What's Your Take? Leave a Comment

Leave a Reply

  1. All these developers make me laugh!! All they care about are their wallets! They built all these residential buildings but where are the schools, the parks, the bike lanes, the healthy food markets, the cleanliest!! There are so many dirty store fronts in Fulton Mall and filthy subways in the area. What happen to urban planning. Before you can create a healthy shopping area you must solve the above problems.These rental apts are full of young professionals who spend their money in Manhattan not in DoBro. Developers stop thinking of your bank accounts and work on solutions in creating a strong integrated community, stop taking and give something back!! Stop with “The Wool Over Our Eyes” tactics. Stop with the bull, DO SOMETHING!!!

  2. There is a fundamental truth here: The Fulton Mall Improvement Association cites “100,000 shoppers a day…”

    http://www.dbpartnership.org/dobusiness/improvement/fultonmall

    I have heard more than once that it is among the top five shopping destinations in New York City.

    We all know that in the world of commercial real estate, what else could matter? Why would the landlords change a thing with that kind of traffic and (presumed) attendant revenue?

    If you get an H&M or Aeropostale, so much the better. But the place was raking it in prior to the big chains arriving.

    It is a shame that the upper floors of so many of those buildings are not used but to do so would require elimination of part of the all-important frontage of the retail piece (so as to allow for a tenant access door to the stairway).

  3. I don’t think the idea is the “change” Fulton Mall, as in to make it a high-end shopping district. I think the model is two fold: First, make the strip more physically appealing (hence the new street lights, sidewalk, etc.) and second, continue to mix national and local retailers. I think the model is more Herald Square than Fifth Avenue.

  4. I know that I should probably know who Hope Faith Consolo is (she was the primary naysayer in the article) because she get a lot of press. Anyone on here know whether she’s a stuck up Manhattanite, or a sober voice of reason?
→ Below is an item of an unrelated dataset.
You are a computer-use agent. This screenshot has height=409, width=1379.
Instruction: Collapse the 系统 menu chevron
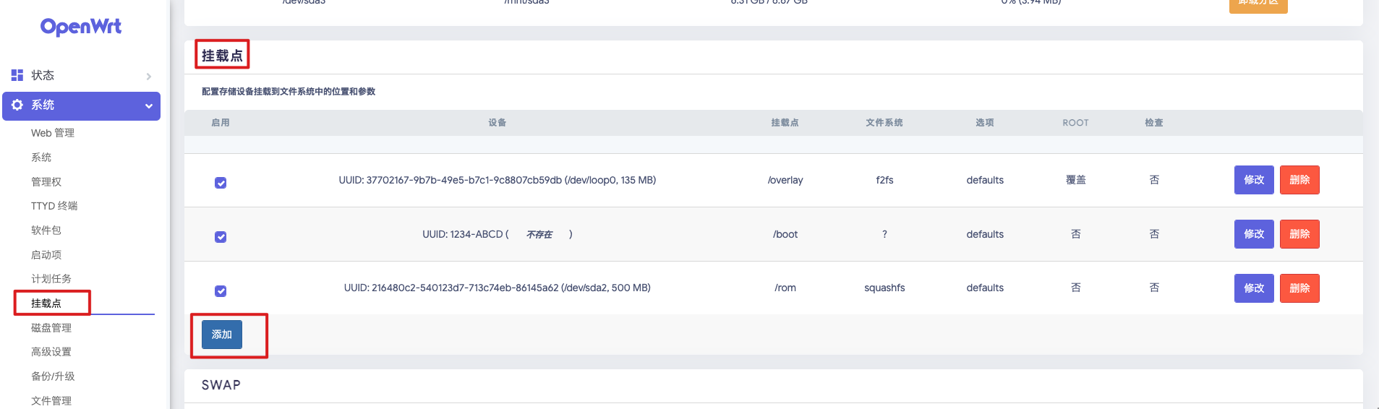(148, 106)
  5. Liberated by a reader? It looks to me like Brownstoner posted this content. And when Brownstoner institutes a paywall, will the “liberation” be taken so glibly?
    The WSJ article reads “true” only to people who’ve never walked or shopped on Fulton Mall—those the article describes as “the Manhattan type of resident.” (BTW, an article that doesn’t name Martin’s, doesn’t know jack about Fulton Mall history.) Leave Fulton Mall alone. It’s filled with vitality. It’s been Brooklyn’s unpretentious mainstay for decades. You want boutiques, get on the train and go to the City.